Malloc() and free() are functions defined by the C stdlib. They are meant to portably provide dynamic memory across platforms. C++'s new() and delete() have the same aim. The difference is that in C, allocated objects are not constructed. C++ objects are. Consider the following:

Code: Select all

class foo
{
public:
   int bar;
   foo(){ bar = 5; };
};

int main(void)
{
   foo *f;

   f = malloc(sizeof(foo));
   if (foo != NULL) {
      // Output is undefined. Constructor was not run.
      printf("Value of foo.bar: %d.\n", foo.bar);
      free(f);
   };

   f = new foo;
   if (foo != NULL) {
      // Will output 5.
      printf("Value of foo.bar: %d.\n", foo.bar);
      delete f;
   };
}

The difference is that new() causes the constructor for the type to be called on the object after the allocation succeeds. So:

Code: Select all
new int[100]
What function call is implied here?

void *new[](size_t size).

...And I'm wondering if I can just replace the "malloc" in the normal "new" with mine? Can I then use new/delete in my kernel just like I do with applications?

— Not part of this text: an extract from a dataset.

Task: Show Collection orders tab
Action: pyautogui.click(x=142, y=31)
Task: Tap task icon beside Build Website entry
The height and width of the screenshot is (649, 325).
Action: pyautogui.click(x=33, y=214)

As long as you have a backing heap implementation and malloc/new call on that, the answer is yes.

I'm preparing to write a malloc() implementation for my kernel. Did you mean that if I have my own malloc/free, I can use new/delete without overloading them?

You're writing a kernel. Operators new(size_t), new[](size_t), new(size_t, void *), and new[](size_t, void *) are all undefined. You aren't going to be overloading them. You'll be defining them. If you have an underlying heap implementation, you should make the standard library functions/C++ allocation operators call that heap implementation.

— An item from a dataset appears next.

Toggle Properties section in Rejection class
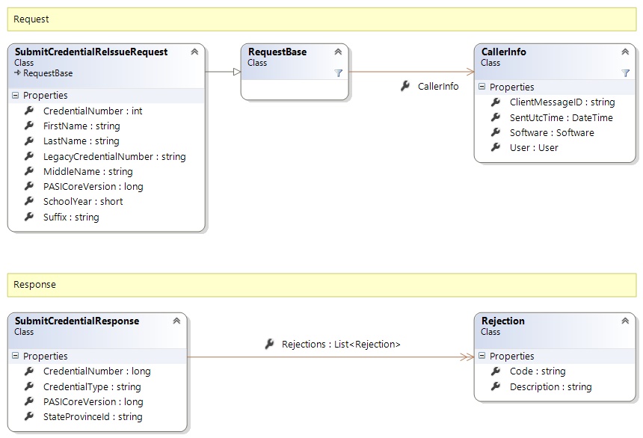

Is there an equivalent to defragmenting a harddrive for a heap implementation?

There is no "equivalent" which you can just copy and paste. You'll have to design and implement a heap algorithm. Depending on how you design your heap, you may or may not need to defragment.

For example, if I do the following:
Code: Select all
char * ptr1 = malloc( ... ) ;
ptr2 = ptr1 ;
Then start freeing things and defragging memory I would be screwed.

OS/X for the Macintosh is known to have a "handle" system for memory along with its normal heap, where you dereference memory via APIs that lock off the memory area. It allows the underlying implementation to make assumptions when trying to manage memory. That allows the underlying management code to do whatever it wants.

Is it possible to write code to defragment memory and preserve all the references in code?

Your heap will generally be fragmented. You want to keep unallocated blocks tight together. But there is no particular need to keep allocated blocks managed. They're best left alone so the program can use its memory without interference. What you want to do is make sure that when *freeing*, you concatenate memory blocks, much like the person above suggested.

Also, @Sam111, "They're" and "their", *there* is a difference. Learn to differentiate and know when to use each of those.

--This was interesting.
gravaera.

Sam111 · Post by **Sam111** » Sun Sep 19, 2010 9:00 pm

Ok, but now I am trying to figure out what the best place I should place the starting of the heap at in memory and how big I should make it?

I have always wondered is their an optimal size for a stack or heap.
Or what size / location should I place the start of the stack and heap at in memory for my os.

Their must be better size's/locations for different circumstances .

Or reasons to place it in a certain location.... max/min size ,...etc

Any input would be great on this

What does microsoft or linux or mac use for size's for their os's and why.

NickJohnson · Post by **NickJohnson** » Sun Sep 19, 2010 9:09 pm

Well, it doesn't matter where the heap is, as long as it's big enough (RAM is called RAM for a reason); it's size is obviously somehow proportional to how much stuff will be in it: even on the 32 bit x86, there is plenty of virtual memory, so it would fine even to greatly overestimate on the size. Stacks are a little harder to predict, but you can usually just leave space at the top of the heap for them to grow down into as the heap grows up; if this is not possible, a couple of (virtual) megabytes for the stack should be more than enough for even large applications.

Sam111 · Post by **Sam111** » Sun Sep 19, 2010 9:30 pm

ok I have 4GB of memory in my x86 32 bit intel machine.

If I place my stack at 0x1000000 and place my heap at
0x2000000.

Their is still possibility for the heap and the stack to overlay. How can I prevent this or what would be a typical difference in the |starting stack - starting heap| that would be very save not to ever overlap.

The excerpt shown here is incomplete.